EXTRACTED DATA:
·····

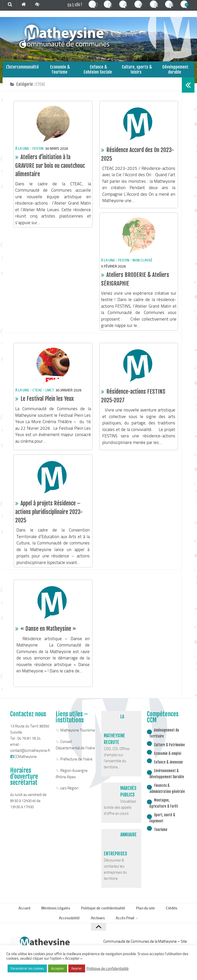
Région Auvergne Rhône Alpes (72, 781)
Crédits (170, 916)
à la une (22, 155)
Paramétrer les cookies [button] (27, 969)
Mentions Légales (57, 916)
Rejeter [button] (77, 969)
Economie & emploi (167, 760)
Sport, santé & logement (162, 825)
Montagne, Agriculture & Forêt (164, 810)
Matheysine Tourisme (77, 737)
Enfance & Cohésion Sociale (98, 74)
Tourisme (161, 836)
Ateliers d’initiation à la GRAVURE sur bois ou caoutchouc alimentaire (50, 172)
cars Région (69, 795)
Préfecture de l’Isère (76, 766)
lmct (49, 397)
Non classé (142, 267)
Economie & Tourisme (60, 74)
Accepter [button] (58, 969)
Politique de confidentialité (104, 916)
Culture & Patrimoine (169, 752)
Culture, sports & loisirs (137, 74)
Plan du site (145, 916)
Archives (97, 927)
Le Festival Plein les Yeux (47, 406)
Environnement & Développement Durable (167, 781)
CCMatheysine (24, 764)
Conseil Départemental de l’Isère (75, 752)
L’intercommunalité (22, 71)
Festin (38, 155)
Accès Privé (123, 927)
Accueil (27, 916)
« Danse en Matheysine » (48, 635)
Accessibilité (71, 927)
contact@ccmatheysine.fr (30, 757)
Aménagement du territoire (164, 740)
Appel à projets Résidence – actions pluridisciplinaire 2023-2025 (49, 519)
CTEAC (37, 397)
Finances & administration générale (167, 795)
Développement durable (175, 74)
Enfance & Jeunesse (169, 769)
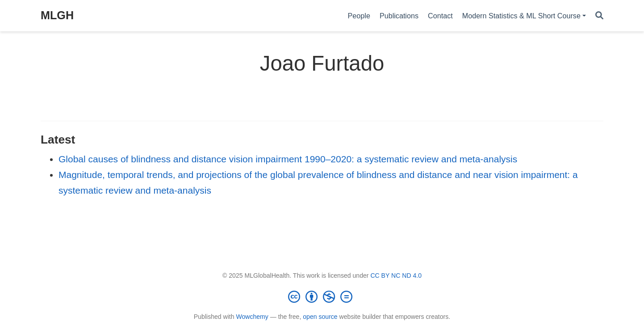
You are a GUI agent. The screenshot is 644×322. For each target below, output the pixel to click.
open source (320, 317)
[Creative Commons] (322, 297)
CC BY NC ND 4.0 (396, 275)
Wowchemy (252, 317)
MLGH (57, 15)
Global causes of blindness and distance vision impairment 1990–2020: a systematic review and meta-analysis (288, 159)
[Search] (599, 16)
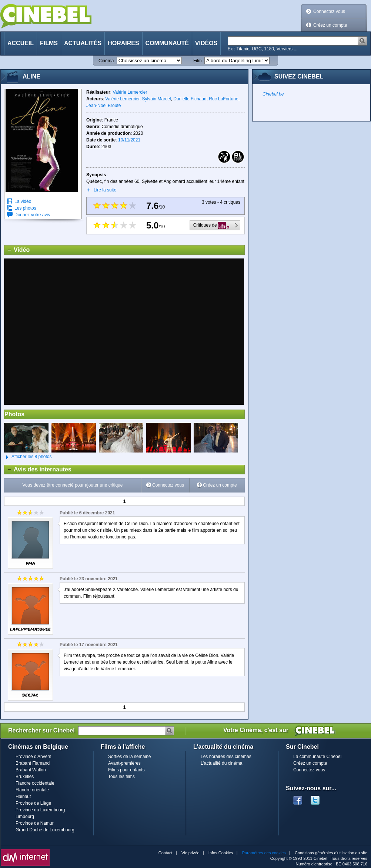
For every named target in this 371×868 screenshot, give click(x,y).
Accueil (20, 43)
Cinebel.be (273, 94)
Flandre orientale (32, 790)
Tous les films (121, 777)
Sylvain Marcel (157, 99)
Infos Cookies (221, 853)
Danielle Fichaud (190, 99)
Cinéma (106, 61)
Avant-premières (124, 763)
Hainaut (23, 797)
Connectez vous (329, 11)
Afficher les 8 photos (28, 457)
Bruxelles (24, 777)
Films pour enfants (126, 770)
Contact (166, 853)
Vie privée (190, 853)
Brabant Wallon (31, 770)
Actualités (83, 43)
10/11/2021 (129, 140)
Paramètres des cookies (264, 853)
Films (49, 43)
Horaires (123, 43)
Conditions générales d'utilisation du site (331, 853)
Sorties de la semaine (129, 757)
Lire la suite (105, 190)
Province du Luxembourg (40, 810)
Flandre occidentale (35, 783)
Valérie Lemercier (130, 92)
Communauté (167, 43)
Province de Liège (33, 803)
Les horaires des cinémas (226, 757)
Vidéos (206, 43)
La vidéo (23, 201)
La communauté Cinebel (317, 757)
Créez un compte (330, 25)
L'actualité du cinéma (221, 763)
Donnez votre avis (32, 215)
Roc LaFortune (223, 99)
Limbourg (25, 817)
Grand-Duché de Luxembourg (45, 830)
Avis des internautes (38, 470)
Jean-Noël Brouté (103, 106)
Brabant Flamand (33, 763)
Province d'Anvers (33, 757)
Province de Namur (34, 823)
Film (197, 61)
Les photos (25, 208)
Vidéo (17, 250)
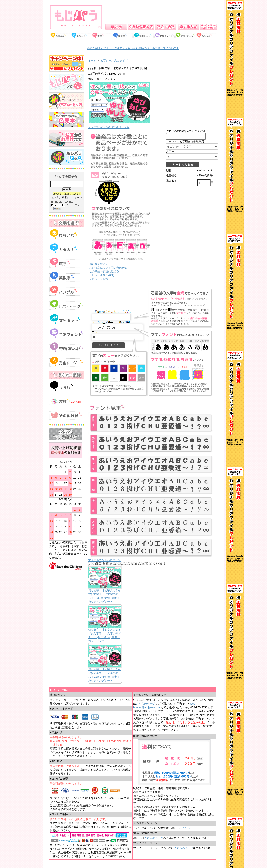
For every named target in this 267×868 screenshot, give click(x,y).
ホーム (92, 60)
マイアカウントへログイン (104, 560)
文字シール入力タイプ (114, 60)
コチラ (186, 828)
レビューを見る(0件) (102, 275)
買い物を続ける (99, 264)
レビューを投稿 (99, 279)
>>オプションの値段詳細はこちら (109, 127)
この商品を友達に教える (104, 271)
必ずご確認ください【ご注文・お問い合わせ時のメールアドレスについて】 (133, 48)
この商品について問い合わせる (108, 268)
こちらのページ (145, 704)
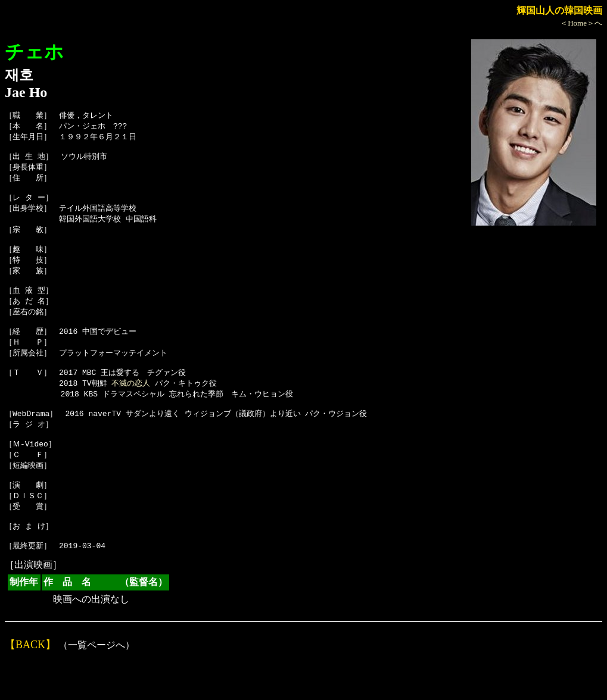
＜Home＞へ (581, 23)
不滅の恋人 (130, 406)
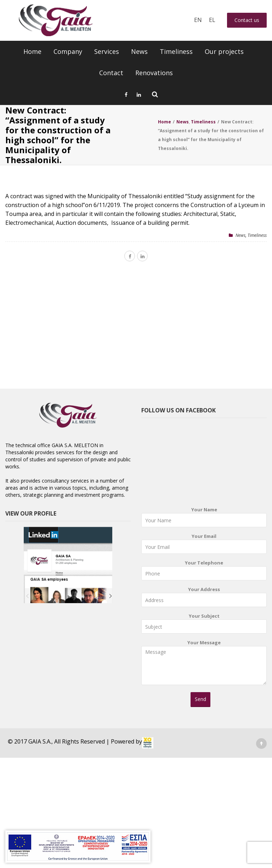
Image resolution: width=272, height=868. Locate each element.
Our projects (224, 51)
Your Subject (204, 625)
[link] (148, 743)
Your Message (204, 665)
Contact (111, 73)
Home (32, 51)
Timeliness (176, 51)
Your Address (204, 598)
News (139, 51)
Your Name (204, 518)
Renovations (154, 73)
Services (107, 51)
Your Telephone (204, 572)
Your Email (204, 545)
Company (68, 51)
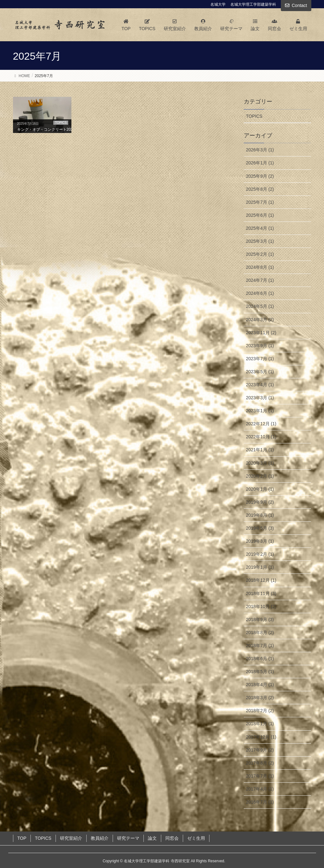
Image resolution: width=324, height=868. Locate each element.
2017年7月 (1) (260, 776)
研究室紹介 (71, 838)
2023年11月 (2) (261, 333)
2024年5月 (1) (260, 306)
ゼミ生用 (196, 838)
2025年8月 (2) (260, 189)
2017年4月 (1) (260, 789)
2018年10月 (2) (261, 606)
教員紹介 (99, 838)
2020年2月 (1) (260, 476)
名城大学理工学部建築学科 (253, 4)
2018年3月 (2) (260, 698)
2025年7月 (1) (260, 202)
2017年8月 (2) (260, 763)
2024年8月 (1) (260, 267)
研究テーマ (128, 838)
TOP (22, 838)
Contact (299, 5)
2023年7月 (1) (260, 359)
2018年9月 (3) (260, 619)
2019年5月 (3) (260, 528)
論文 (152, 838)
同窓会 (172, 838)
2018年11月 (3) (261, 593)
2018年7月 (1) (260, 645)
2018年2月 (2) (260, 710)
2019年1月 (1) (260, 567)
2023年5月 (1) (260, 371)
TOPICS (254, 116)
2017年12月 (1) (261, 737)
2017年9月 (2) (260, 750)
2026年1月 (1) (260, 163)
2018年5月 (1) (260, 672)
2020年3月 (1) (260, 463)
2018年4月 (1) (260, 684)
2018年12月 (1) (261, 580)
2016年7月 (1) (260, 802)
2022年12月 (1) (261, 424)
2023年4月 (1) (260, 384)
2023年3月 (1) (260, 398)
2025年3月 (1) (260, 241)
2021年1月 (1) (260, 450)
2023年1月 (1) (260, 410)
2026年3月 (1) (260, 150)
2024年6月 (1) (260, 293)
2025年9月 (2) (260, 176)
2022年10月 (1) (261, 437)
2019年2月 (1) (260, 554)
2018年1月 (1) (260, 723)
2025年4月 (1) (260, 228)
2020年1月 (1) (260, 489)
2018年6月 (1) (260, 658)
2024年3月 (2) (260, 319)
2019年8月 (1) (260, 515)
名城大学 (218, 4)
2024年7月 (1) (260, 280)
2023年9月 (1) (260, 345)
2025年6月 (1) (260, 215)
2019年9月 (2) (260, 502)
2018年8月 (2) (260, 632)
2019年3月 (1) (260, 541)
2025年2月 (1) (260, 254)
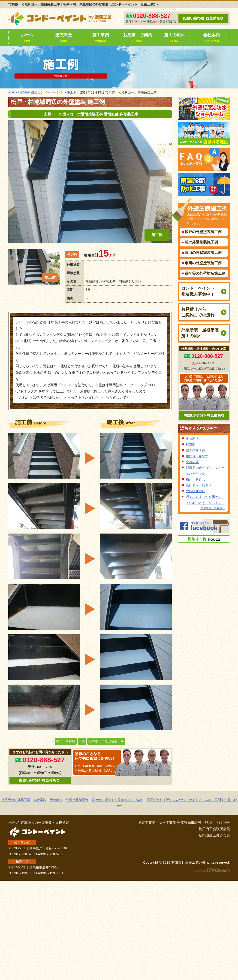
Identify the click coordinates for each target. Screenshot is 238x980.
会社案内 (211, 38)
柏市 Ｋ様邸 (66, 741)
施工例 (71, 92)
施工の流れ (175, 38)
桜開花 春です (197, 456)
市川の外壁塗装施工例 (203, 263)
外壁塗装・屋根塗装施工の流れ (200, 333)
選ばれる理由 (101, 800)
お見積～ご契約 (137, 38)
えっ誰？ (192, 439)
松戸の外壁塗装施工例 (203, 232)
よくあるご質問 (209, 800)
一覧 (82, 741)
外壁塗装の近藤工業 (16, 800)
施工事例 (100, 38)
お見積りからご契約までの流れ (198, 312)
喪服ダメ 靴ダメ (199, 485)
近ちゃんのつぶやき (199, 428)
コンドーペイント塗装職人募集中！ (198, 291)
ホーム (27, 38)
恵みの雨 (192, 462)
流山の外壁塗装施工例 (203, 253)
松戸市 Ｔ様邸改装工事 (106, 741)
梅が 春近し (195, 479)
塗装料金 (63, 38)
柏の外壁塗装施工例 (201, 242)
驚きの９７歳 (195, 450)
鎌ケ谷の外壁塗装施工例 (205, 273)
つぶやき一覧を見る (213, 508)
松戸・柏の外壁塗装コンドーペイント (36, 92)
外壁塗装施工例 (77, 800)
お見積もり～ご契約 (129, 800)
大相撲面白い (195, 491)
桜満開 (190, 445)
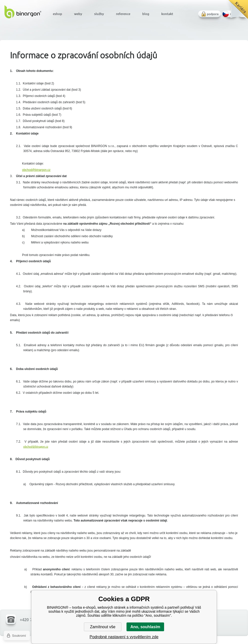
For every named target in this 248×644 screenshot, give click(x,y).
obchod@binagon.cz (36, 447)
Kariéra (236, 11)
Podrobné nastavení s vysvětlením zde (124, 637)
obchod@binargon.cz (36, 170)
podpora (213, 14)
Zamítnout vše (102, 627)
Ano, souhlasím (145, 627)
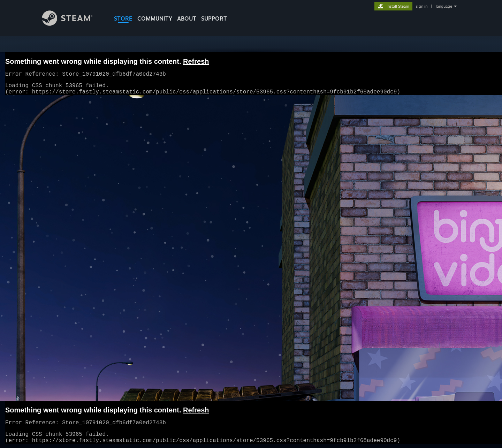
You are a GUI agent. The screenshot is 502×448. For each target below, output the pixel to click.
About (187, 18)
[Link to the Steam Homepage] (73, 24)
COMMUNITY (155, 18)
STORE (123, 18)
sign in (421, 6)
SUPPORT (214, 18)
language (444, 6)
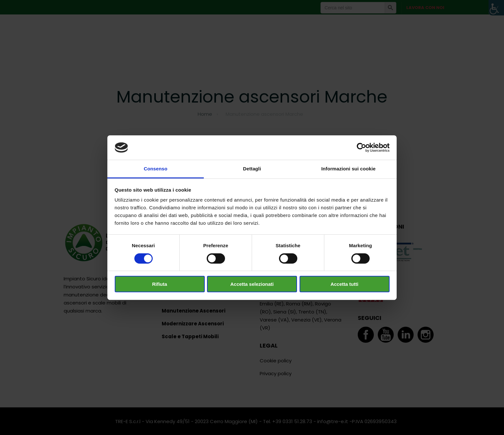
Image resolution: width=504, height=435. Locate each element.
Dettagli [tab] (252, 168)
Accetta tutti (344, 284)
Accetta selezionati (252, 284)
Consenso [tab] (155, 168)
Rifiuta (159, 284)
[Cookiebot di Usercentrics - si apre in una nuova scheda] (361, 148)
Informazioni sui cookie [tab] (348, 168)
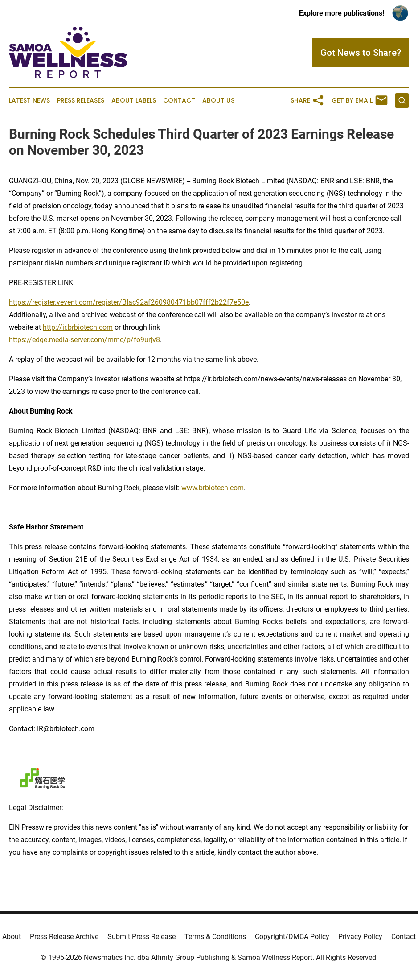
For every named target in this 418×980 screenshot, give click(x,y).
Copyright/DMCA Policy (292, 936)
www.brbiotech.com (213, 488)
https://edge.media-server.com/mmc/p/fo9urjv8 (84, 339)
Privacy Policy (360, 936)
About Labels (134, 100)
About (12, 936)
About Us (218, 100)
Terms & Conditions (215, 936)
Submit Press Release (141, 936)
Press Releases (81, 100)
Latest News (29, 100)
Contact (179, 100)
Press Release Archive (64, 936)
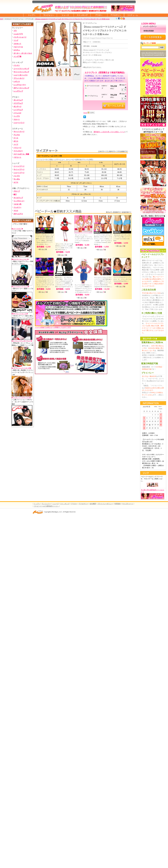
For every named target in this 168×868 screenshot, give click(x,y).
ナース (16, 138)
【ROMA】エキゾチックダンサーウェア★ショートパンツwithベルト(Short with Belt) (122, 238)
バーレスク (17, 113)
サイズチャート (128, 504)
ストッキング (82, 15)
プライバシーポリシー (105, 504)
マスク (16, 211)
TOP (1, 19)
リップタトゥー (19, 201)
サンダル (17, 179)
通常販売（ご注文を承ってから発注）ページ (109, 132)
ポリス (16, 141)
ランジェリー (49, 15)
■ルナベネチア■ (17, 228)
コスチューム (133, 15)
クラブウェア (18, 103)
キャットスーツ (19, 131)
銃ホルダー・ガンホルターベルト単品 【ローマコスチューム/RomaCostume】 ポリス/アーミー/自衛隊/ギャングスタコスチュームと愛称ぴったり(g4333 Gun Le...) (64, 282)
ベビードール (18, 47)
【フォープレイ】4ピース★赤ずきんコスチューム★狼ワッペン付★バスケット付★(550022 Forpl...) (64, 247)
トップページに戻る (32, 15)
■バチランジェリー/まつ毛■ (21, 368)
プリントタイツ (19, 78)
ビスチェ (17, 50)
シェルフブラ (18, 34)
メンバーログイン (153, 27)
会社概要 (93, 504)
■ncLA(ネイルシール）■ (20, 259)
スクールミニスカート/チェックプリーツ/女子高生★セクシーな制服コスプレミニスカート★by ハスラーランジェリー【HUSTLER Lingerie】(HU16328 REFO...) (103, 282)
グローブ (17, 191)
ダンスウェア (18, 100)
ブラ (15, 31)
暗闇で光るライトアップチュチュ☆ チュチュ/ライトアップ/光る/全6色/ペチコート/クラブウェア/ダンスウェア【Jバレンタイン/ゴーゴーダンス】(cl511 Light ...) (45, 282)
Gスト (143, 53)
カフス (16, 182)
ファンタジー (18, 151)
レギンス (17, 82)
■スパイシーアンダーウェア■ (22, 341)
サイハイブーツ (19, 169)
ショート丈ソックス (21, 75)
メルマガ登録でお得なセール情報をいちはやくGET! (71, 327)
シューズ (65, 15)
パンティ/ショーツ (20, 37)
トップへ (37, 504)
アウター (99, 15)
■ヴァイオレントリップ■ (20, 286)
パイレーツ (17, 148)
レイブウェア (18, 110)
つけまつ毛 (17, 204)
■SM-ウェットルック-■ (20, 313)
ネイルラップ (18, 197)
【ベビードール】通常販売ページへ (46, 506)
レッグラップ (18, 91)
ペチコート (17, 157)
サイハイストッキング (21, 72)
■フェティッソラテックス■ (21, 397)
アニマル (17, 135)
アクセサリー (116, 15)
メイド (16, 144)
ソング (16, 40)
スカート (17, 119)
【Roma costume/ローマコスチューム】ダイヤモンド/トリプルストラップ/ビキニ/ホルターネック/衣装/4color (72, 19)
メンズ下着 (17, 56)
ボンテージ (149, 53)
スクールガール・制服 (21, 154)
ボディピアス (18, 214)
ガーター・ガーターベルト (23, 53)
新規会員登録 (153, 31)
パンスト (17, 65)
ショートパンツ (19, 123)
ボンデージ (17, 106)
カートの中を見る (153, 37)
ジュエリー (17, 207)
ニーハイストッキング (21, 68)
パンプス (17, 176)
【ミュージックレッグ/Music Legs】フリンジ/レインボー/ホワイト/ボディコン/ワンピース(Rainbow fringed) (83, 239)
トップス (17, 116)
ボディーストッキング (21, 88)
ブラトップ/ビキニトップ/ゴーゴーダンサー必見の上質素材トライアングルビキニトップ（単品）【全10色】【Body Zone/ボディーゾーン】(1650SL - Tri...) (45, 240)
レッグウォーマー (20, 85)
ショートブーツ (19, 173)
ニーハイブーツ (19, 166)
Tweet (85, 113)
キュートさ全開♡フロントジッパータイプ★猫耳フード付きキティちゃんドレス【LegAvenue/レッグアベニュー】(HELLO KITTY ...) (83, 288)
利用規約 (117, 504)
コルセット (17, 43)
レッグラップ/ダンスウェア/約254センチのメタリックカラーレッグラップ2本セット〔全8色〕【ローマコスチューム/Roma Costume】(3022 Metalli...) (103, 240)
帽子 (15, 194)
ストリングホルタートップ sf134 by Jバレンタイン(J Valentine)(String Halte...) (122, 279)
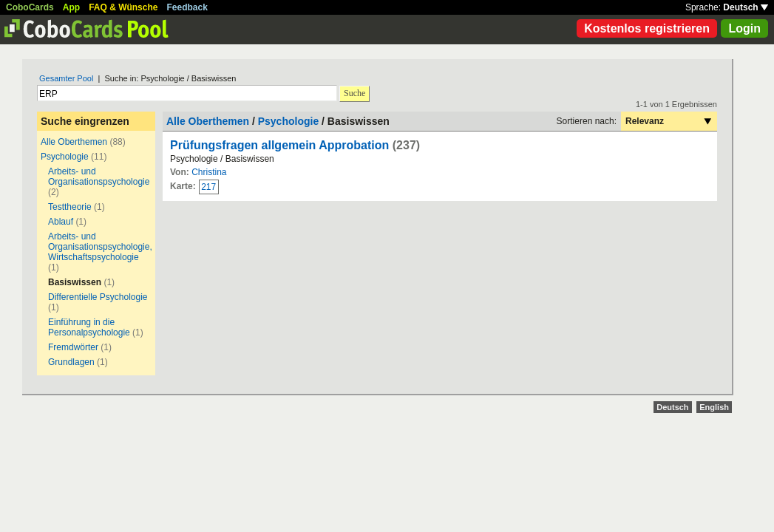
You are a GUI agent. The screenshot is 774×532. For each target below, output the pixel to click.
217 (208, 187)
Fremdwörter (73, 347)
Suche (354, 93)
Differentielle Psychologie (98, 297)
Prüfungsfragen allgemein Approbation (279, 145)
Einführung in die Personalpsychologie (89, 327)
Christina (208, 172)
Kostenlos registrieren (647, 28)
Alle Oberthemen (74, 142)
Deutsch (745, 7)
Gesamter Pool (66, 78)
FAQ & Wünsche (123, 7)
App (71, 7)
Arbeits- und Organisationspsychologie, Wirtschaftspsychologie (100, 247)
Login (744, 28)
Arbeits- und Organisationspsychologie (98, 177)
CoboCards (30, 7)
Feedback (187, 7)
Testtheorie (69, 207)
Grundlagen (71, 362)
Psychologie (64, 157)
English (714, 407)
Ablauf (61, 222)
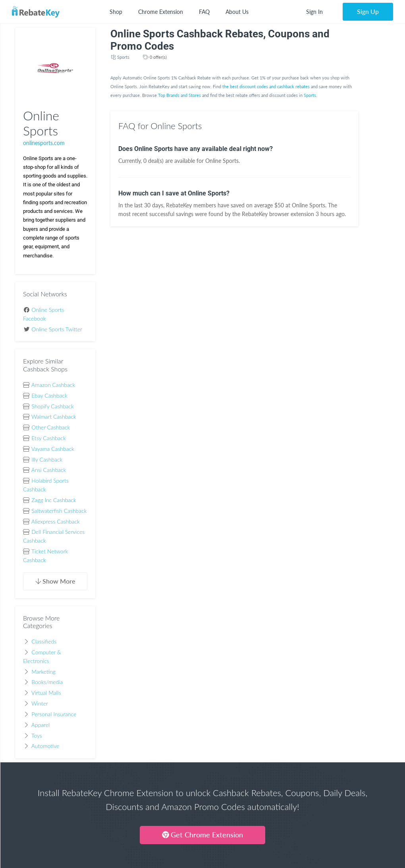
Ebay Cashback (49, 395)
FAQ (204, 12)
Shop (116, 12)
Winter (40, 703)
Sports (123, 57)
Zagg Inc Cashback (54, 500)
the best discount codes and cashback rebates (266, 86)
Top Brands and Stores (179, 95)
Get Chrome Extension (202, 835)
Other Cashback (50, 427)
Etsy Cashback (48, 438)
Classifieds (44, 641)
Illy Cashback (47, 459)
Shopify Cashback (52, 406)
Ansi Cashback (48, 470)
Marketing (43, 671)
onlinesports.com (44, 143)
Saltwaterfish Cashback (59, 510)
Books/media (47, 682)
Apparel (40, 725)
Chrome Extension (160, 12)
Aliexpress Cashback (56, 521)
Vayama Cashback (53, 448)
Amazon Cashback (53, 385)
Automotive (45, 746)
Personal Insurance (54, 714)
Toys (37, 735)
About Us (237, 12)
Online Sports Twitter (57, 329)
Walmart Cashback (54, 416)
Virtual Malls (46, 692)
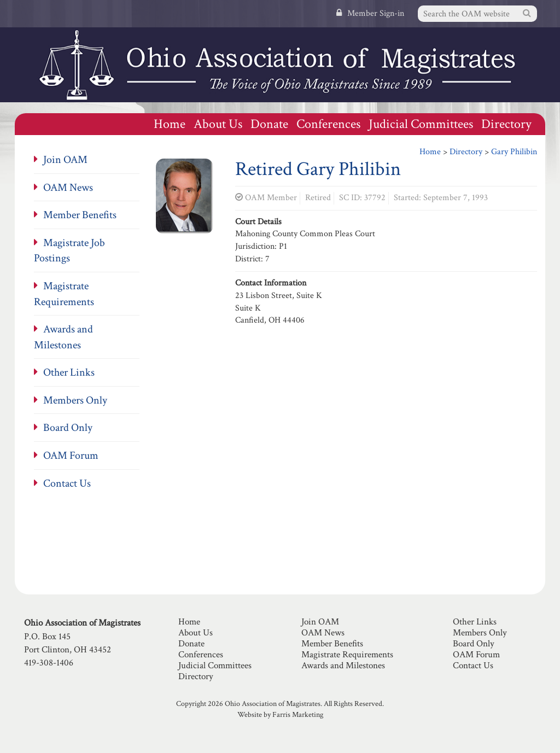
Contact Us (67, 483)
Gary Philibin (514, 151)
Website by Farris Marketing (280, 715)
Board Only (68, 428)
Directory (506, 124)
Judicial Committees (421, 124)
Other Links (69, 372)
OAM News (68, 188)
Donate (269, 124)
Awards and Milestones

·····

WHAT TO PRODUCE: Please lay out the stretch of the listing above, from the line that contains "サイハイブーツ (19, 169)" through the line that contains "Tri...) (45, 240)", as a numbered list with blank lines left out.

EXERCISE RESPONSE:
1. サイハイブーツ (19, 169)
2. ショート丈ソックス (21, 75)
3. メルマガ登録でお得なセール情報をいちはやくGET! (71, 327)
4. シューズ (65, 15)
5. パンティ/ショーツ (20, 37)
6. トップへ (37, 504)
7. アウター (99, 15)
8. ■ヴァイオレントリップ■ (20, 286)
9. パイレーツ (17, 148)
10. レイブウェア (18, 110)
11. つけまつ毛 (17, 204)
12. ■SM-ウェットルック-■ (20, 313)
13. ネイルラップ (18, 197)
14. 【ベビードール】通常販売ページへ (46, 506)
15. レッグラップ (18, 91)
16. ペチコート (17, 157)
17. サイハイストッキング (21, 72)
18. ■フェティッソラテックス■ (21, 397)
19. アニマル (17, 135)
20. アクセサリー (116, 15)
21. メイド (16, 144)
22. ソング (16, 40)
23. スカート (17, 119)
24. 【Roma costume/ローマコスチューム】ダイヤモンド/トリプルストラップ/ビキニ/ホルターネック/衣装/4color (72, 19)
25. メンズ下着 (17, 56)
26. ボンテージ (149, 53)
27. スクールガール・制服 (21, 154)
28. ボディピアス (18, 214)
29. ガーター・ガーターベルト (23, 53)
30. 新規会員登録 (153, 31)
31. パンスト (17, 65)
32. ショートパンツ (19, 123)
33. ボンデージ (17, 106)
34. カートの中を見る (153, 37)
35. ジュエリー (17, 207)
36. ニーハイストッキング (21, 68)
37. パンプス (17, 176)
38. 【ミュージックレッグ/Music Legs】フリンジ/レインボー/ホワイト/ボディコン/ワンピース(Rainbow fringed) (83, 239)
39. トップス (17, 116)
40. ボディーストッキング (21, 88)
41. ブラトップ/ビキニトップ/ゴーゴーダンサー必見の上質素材トライアングルビキニトップ（単品）【全10色】【Body Zone/ボディーゾーン】(1650SL - Tri...) (45, 240)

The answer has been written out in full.